Swedish behavioural scientist Magnus Söderlund has suggested that eating other people after they die could be a means of combatting climate change.
The scientist mentioned the possibility of cannibalism during a broadcast on Swedish television channel TV4 this week about a fair in Stockholm regarding “food of the future”.
Söderlund is set to hold seminars at the event, entitled “Gastro Summit — about the future of food” where he intends to discuss the possibility of eating people in the name of cutting down greenhouse emissions.
According to his research, the main problem with the idea is the widespread taboo of eating human flesh and said that conservative attitudes could make it hard to convince Swedes at large to take up the practice of cannibalism.
Regardless of the likely immense resistance to the idea of eating people, Söderlund said it was important to examine different options in the name of sustainability.
Söderlund is not alone in his call to reject the taboo of cannibalism. Last year, noted atheist and evolutionary scientist Richard Dawkins advocated for lab-grown meat and suggested it may be used to “overcome our taboo against cannibalism”.

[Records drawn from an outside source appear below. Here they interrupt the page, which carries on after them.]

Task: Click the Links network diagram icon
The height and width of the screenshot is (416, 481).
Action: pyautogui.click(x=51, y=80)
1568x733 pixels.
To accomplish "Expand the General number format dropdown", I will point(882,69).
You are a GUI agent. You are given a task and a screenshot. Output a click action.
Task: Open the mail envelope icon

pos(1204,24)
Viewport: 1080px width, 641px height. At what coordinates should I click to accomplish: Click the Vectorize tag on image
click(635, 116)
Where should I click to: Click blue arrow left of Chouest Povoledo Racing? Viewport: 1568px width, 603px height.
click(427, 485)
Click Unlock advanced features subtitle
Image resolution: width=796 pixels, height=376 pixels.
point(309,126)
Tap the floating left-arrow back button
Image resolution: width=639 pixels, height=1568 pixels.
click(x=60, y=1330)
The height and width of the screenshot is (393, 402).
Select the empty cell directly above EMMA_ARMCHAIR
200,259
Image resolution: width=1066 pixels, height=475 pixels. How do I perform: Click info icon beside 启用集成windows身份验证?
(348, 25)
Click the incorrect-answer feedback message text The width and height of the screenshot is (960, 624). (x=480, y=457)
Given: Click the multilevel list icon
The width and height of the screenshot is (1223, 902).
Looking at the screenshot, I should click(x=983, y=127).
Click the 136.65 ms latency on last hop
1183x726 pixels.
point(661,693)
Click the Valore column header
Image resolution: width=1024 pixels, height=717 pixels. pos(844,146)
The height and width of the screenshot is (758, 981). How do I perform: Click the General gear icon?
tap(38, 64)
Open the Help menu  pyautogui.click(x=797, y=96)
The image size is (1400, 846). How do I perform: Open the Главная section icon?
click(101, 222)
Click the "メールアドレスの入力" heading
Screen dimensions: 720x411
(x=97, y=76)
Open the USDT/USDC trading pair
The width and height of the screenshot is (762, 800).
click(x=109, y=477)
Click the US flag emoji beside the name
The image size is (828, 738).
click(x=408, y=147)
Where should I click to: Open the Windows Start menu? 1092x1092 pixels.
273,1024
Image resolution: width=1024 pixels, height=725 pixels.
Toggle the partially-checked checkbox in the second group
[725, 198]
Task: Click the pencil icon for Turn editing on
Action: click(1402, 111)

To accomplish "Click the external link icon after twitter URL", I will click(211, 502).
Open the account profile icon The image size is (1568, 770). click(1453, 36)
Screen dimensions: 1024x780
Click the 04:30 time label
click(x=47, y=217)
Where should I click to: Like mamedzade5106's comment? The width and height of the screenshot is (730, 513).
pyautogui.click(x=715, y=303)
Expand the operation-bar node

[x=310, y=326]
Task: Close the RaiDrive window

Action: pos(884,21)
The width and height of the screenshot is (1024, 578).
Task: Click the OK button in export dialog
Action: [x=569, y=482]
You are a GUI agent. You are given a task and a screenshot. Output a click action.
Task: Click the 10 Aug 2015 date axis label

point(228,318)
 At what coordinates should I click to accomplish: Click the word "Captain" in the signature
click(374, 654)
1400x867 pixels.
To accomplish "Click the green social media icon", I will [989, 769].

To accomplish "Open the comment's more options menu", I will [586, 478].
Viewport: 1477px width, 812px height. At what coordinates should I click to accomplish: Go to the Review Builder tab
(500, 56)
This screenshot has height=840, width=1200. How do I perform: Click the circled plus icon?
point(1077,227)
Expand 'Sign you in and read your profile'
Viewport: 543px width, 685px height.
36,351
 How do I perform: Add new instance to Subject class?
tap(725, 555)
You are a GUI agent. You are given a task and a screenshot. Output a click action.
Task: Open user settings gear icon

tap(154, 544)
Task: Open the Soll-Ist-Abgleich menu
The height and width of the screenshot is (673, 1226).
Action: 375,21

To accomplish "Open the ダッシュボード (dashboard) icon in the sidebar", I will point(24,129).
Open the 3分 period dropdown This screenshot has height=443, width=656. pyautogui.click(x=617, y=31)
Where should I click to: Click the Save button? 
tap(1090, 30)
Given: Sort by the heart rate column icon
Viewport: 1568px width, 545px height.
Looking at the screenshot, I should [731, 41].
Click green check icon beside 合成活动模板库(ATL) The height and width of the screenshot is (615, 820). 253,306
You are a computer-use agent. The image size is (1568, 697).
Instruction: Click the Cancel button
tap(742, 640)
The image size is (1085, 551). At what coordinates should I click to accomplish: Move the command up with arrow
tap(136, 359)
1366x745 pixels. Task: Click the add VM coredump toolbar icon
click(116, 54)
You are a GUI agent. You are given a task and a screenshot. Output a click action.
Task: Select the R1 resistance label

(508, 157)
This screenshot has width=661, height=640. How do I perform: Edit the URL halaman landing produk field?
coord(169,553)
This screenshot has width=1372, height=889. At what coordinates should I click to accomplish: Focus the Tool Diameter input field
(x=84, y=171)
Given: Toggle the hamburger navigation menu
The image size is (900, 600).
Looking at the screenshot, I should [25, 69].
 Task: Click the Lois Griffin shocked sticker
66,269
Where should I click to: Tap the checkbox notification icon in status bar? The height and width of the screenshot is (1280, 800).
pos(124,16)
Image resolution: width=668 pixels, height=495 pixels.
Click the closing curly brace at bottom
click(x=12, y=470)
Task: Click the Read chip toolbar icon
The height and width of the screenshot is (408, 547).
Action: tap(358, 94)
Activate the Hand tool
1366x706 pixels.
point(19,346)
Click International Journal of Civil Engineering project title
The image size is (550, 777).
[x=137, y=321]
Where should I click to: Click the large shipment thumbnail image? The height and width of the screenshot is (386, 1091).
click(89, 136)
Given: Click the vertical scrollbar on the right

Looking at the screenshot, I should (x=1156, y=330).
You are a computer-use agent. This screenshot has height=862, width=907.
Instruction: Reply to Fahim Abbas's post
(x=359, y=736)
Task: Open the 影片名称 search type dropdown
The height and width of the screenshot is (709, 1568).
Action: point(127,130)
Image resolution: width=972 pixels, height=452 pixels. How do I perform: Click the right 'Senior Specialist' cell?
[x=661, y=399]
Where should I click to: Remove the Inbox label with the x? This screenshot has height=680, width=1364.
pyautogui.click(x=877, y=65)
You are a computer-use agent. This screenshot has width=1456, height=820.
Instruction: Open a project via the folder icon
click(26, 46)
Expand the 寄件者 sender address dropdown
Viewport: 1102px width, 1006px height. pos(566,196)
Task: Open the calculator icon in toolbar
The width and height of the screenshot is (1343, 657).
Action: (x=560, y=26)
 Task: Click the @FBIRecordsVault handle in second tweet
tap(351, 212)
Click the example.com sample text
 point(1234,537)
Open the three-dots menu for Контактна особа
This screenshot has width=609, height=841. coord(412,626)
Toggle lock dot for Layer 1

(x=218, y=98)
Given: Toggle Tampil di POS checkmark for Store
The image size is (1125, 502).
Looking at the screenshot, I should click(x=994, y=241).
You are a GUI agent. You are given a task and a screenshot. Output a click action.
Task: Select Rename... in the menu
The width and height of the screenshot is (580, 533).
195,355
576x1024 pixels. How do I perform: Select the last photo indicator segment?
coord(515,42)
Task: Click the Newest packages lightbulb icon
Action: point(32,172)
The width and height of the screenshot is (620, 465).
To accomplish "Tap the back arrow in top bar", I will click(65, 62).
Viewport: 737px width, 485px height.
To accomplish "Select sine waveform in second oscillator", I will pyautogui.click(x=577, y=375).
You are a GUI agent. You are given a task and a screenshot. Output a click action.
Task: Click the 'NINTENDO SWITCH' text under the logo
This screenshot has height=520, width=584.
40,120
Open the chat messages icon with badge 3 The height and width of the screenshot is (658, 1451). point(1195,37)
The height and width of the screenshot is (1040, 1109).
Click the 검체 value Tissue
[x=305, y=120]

Psychologists Jared Piazza and Neil McLatchie of Lancaster University also questioned the taboo on cannibalism in an article for Newsweek last month but ultimately did not endorse breaking it.
Cannibalism is not the only “alternative meat” advocated by climate change activists. Many have embraced plant-based meat imitations, while others have put their support behind “meat” made of insects as a way to cut down on greenhouse emissions and save on land and water use.
A YouGov poll in the UK found that 37 per cent of respondents thought that the number of food products containing insects would grow in the next ten years.
Last year in the German city of Aachen, shoppers were invited to try burgers made of buffalo worms with mixed reactions from the public.